본 발명은 CD86 분자가 넉 다운 (knock down)된 형질전환 돼지 혈관 내피 세포주 (cell line) 및 이의 제조방법에 관한 것이다. 더 구체적으로, 본 발명은 RNA 간섭에 의해 CD86 분자를 넉 다운시킨 형질전환 돼지 혈관 내피 세포주 및 이의 제조방법에 관한 것이다.
본 발명에 따라 돼지 CD86 분자를 넉 다운한 돼지 혈관 내피 세포주는 이종장기이식에서 인간 T 세포의 활성화를 저해하므로 이를 이용하여 장기이식용 형질전환 돼지를 생산할 경우 인간 T 세포 및 자연 살해 세포에 의한 면역거부반응을 효과적으로 제어할 수 있다.
형질전환, 돼지 공통자극인자, CD86, 돼지 혈관내피세포

Description

CD86 분자가 넉 다운된 형질전환 돼지 혈관 내피 세포주 및 이의 제조방법{CD86 Knockdown Transgenic Pig Vascular Endothelial Cell Line and Preparatiaon Method Thereof}
도 1은 본 발명에 따른 siRNA 발현벡터 pSNU6-1.2 및 돼지 CD86 분자에 대한 siRNA 서열의 모식도이다.
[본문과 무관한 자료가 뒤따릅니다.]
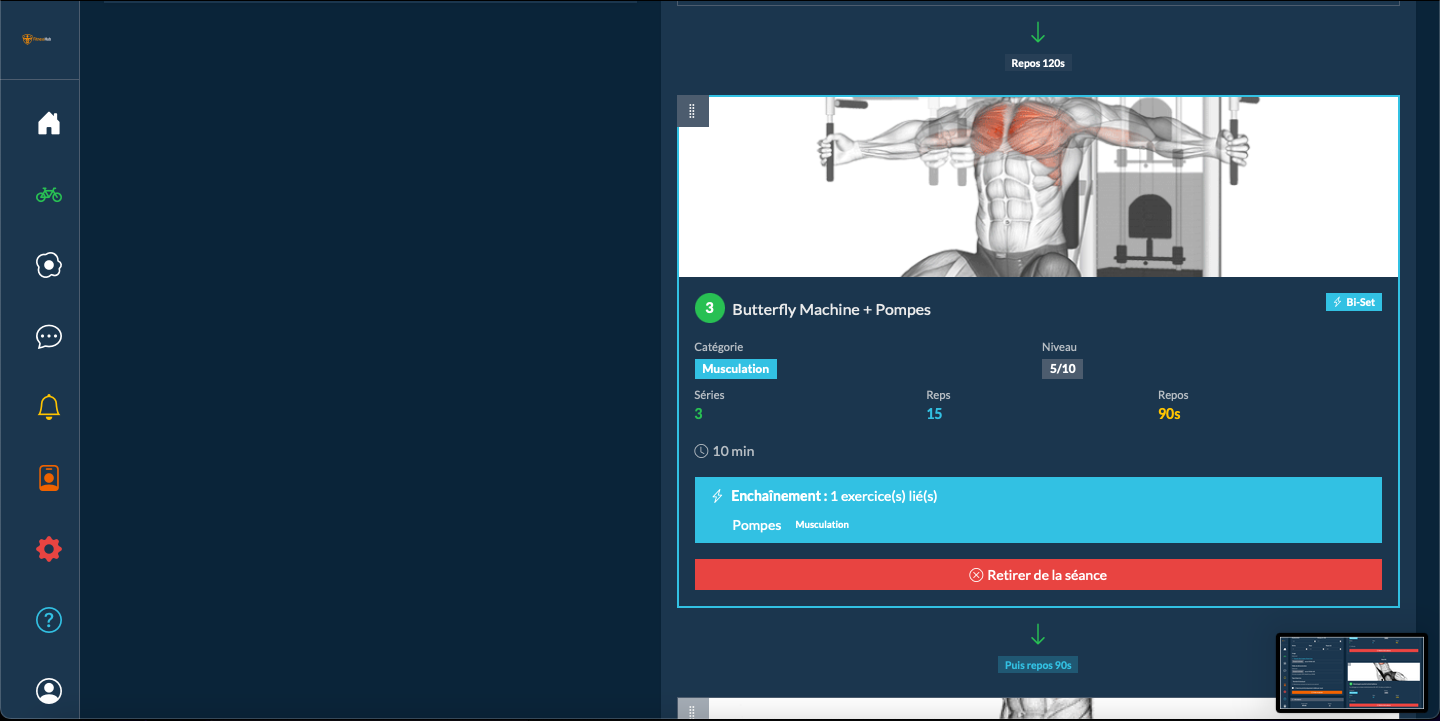
Task: Click the app logo in top-left corner
Action: click(38, 39)
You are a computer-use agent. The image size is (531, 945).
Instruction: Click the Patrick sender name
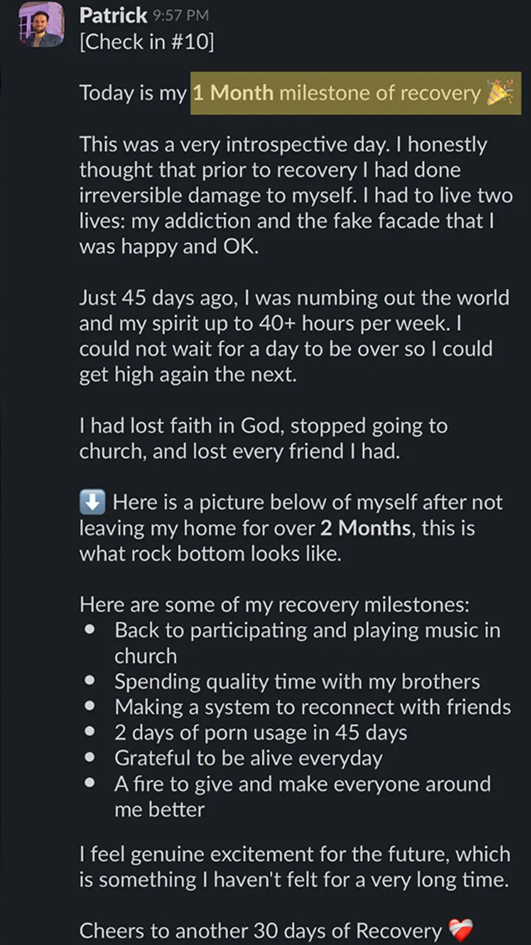[113, 16]
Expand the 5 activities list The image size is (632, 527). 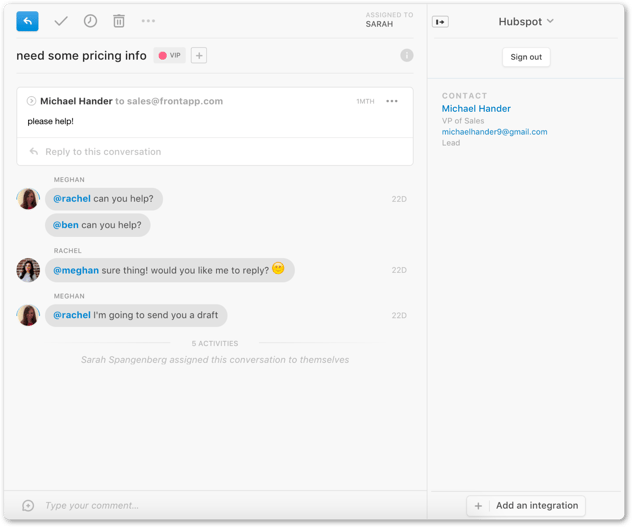pos(214,344)
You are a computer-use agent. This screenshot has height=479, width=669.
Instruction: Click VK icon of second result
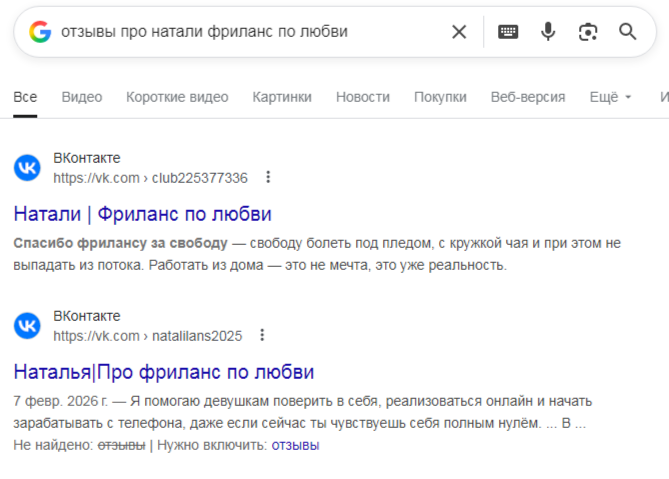27,326
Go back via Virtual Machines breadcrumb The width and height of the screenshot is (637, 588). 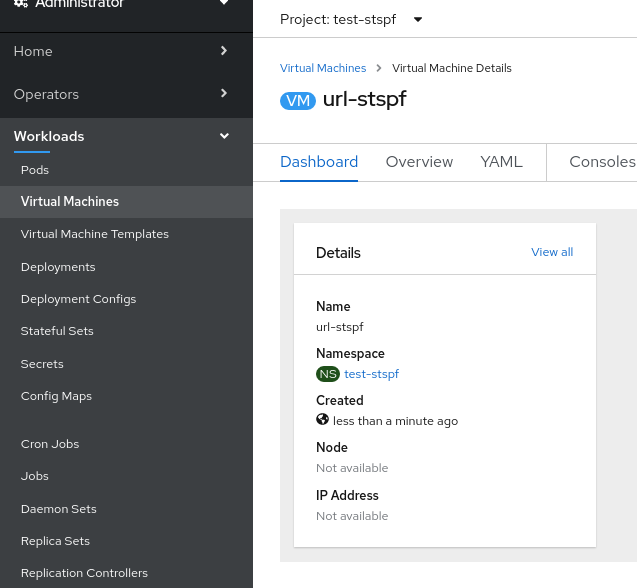pyautogui.click(x=323, y=68)
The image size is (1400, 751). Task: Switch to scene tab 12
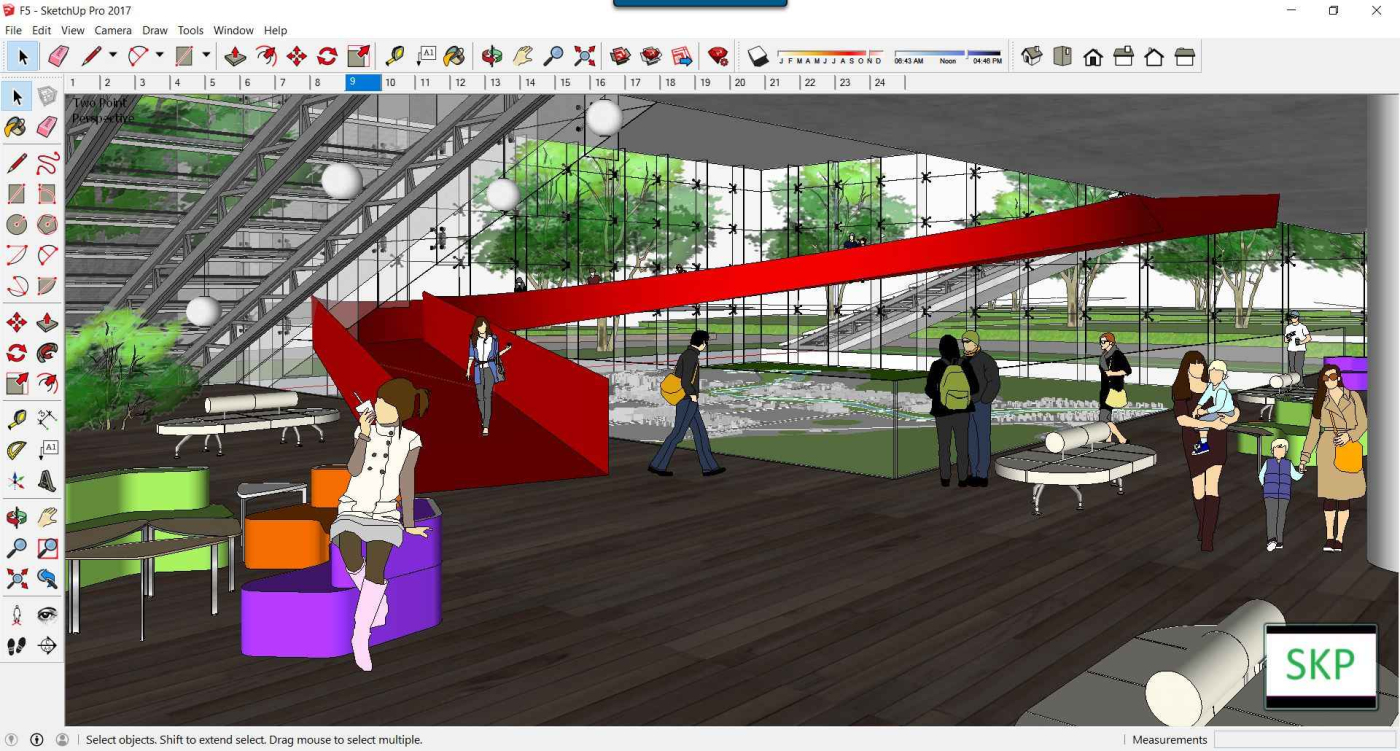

도 2는 돼지 CD86 분자에 대한 siRNA 발현 벡터 (siCD86-1/pSNU6-1.2, siCD86-2/pSNU6-1.2)의 모식도이다.
도 3는 돼지 CD86 분자에 대한 siRNA 서열의 표적부위를 돼지 CD86 mRNA의 예측구조에 표시한 것이다.
도 4의 A는 돼지 CD86 분자를 넉 다운 (knock down)한 돼지 혈관 내피 세포주들 중에서 각 콜로니의 CD86 분자의 발현이 감소된 정도를 보여주는 그래프이고, B는 발현이 가장 많이 감소한 콜로니의 유세포 분석결과이며, C는 RT-PCR을 통해 mRNA의 발현 수준을 보여주는 사진이다.
도 5는 형질전환된 세포주의 SLA 클라스 I과 SLA 클라스 II의 발현 변화를 보여주는 유세포 분석결과이다.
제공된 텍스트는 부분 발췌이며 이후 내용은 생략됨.